Industrial society cannot be maintained at present levels in a future where renewable resources take over from fossil fuels, according to the report by two leading California-based think tanks.

Jerry Mander, founder of the International Forum on Globalisation, which published the report this month, writes in the foreword: “With fossil fuels fast disappearing, and their continuing supplies becoming ever more problematic and expensive, hopes have turned to renewable sources that we ask to save “our way of life” at more or less its current level.

“Alas, as we will see the “net energy” gain from all alternative systems — that is, the amount of energy produced, compared with the amount of energy (as well as money and materials) that must be invested in building and operating them — is far too small to begin to sustain industrial society at its present levels.
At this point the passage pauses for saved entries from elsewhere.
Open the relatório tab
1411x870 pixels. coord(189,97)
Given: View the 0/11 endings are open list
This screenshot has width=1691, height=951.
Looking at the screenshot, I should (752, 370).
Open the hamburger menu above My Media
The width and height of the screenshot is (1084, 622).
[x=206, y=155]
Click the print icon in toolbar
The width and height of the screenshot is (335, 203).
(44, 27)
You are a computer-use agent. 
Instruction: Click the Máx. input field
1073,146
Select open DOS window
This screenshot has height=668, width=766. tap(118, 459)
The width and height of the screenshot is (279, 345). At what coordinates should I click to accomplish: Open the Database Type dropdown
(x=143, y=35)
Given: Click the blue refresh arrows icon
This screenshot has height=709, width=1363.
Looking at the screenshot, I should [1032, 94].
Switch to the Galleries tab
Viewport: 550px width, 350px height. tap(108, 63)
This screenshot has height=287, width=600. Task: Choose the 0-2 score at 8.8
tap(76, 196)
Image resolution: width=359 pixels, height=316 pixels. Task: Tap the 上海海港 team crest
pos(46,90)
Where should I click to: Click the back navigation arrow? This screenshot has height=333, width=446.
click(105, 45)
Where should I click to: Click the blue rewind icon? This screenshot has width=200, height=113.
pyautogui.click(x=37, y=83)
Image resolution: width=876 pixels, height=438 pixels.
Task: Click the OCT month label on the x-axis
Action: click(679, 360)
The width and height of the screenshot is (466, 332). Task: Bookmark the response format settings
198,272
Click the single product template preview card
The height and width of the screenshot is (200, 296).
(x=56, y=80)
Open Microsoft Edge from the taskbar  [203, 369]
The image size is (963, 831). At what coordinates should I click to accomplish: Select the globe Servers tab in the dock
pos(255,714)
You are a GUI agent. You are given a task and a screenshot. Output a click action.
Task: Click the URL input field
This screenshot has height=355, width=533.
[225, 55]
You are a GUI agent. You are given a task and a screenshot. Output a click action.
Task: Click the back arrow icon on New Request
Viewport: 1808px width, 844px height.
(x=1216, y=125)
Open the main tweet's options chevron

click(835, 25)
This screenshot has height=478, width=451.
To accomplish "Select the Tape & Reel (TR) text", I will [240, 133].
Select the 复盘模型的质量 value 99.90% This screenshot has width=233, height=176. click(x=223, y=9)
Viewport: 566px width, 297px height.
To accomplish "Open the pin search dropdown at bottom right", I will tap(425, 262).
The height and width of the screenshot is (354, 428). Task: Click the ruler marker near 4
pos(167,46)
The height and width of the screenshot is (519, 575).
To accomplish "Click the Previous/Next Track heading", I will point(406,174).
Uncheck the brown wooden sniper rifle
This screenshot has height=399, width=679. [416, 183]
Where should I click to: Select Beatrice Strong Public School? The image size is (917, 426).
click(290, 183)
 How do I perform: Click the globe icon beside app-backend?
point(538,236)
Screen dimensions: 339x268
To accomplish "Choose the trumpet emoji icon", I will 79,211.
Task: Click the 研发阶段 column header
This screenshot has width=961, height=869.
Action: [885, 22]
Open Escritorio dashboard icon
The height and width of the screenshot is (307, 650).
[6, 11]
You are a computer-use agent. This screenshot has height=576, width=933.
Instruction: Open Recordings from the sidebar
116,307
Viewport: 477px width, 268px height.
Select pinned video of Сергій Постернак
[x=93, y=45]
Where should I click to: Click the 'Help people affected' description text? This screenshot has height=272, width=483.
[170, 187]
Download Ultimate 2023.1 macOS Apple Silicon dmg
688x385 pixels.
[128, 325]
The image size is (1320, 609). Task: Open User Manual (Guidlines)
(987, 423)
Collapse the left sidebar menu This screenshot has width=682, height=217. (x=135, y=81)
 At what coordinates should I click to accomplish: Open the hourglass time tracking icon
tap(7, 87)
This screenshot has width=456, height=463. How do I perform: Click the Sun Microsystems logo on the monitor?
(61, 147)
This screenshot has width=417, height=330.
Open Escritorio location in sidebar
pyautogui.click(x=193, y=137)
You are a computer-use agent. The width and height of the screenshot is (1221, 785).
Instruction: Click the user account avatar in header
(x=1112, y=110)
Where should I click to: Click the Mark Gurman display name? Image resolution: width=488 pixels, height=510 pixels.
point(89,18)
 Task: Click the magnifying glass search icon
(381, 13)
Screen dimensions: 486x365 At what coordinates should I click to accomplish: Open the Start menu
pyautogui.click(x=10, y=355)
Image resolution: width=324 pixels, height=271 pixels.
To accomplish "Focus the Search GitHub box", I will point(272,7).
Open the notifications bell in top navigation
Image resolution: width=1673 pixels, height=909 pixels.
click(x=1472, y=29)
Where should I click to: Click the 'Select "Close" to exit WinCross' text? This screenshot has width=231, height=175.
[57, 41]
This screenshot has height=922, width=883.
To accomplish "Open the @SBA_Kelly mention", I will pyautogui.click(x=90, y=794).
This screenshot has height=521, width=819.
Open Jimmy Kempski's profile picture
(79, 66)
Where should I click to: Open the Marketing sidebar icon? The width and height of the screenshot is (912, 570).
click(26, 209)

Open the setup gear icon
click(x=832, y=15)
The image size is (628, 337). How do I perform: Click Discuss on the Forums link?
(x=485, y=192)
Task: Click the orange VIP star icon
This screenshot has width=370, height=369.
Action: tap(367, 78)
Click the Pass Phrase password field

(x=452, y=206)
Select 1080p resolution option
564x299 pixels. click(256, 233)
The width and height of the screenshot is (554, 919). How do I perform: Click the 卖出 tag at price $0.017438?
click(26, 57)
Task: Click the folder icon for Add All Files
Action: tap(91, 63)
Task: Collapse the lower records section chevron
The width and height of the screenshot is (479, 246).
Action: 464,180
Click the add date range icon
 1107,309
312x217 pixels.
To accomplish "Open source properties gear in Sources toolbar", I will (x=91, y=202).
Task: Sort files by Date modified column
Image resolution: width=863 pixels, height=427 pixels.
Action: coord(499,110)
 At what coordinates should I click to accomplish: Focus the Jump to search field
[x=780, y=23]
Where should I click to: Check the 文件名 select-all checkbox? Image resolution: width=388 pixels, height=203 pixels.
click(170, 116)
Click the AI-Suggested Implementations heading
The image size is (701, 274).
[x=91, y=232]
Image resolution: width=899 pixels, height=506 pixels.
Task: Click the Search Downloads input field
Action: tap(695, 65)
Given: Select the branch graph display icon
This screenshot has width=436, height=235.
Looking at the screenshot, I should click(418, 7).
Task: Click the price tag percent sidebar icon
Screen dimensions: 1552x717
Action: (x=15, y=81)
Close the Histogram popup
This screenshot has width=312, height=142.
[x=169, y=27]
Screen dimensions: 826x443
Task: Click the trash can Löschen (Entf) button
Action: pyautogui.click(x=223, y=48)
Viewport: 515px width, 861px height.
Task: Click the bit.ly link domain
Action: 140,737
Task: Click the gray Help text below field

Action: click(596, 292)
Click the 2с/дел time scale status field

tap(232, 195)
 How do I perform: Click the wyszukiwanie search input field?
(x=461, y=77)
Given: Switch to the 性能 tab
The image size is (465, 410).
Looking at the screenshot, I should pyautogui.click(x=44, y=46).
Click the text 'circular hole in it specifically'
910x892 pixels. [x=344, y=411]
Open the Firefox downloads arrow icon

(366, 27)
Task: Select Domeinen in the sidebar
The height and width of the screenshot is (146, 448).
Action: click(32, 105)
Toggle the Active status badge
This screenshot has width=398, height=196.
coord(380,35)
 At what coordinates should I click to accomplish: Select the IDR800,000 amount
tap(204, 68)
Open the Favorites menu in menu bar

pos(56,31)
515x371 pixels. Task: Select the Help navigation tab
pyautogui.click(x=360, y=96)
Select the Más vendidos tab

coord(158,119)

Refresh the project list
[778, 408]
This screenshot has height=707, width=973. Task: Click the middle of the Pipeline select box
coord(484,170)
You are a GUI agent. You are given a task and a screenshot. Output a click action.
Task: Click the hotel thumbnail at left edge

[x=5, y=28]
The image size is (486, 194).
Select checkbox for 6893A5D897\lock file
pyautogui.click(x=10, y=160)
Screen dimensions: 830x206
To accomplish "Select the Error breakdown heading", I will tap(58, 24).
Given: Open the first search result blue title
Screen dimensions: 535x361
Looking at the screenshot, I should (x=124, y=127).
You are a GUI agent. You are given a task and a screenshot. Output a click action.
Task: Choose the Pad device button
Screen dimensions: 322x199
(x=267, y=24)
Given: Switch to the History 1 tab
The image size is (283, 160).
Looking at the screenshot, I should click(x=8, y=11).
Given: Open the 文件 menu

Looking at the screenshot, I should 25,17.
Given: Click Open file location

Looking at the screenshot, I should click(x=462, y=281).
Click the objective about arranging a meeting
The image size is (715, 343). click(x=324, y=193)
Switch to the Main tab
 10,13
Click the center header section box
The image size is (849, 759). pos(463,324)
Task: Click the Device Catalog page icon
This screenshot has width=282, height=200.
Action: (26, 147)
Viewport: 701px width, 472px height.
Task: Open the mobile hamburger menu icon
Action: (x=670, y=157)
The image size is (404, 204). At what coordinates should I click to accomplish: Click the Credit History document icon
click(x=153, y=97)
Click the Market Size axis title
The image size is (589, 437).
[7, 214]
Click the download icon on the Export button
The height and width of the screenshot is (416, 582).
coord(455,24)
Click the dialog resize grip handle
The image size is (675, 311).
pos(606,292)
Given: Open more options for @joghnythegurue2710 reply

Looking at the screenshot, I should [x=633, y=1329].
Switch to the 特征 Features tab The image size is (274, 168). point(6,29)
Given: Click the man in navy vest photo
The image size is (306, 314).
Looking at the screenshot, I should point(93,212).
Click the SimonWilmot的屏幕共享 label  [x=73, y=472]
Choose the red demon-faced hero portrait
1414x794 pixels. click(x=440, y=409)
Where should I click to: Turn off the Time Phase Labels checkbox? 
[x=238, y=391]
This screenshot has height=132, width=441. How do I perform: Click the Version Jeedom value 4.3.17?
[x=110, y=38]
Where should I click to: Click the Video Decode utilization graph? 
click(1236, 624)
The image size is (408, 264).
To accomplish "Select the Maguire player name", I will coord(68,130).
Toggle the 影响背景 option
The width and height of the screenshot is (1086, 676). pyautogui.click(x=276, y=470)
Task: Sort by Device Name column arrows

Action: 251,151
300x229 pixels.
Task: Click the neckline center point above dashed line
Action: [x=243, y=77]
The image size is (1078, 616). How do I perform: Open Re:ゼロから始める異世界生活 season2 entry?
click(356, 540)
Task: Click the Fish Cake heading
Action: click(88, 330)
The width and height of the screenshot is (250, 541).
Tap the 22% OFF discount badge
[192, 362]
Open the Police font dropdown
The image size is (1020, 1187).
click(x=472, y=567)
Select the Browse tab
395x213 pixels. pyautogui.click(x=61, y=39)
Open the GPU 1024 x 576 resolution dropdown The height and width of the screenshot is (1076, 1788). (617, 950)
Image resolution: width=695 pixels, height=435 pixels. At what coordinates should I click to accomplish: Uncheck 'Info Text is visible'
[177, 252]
“This is very grim news, and demands vast, rapid adjustments by all parties, from governments to industries and even environmental organizations, that thus far are not clearly in the offing.”

The report examines 18 of the most viable power production alternatives, from traditional fossil fuels and nuclear, to wind, solar, wave, geothermal, biomass and others.

Wind and solar are the best possibilities for large scale production and net energy performance, it concludes.

But these are still limited by supply interruptions, the remoteness of the best resources and the materials.

The report warns the inability of alternative energy sources to meet current industrial society demands could lead to severe supply problems, worsened by other factors such as climate change and water shortages.

Energy shortages will force changes in industrial production and personal consumption changes and may mean having to stabilise and reduce population levels in the long term, it argues.

“There is little likelihood that either conventional fossil fuels or alternative energy sources can reliably be counted on to provide the amount and quality of energy that will be needed to sustain economic growth – or even current levels of economic activity – during the remainder of the current century,” the report says.

“This preliminary conclusion in turn suggests that a sensible transition energy plan will have to emphasize energy conservation above all.

“It also raises questions about the sustainability of growth per se, both in terms of human population numbers and economic activity.”

The study by think tanks the International Forum on Globalisation and the Post Carbon Institute is called Searching for a Miracle: Net Energy Limits & the Fate of Industrial Society.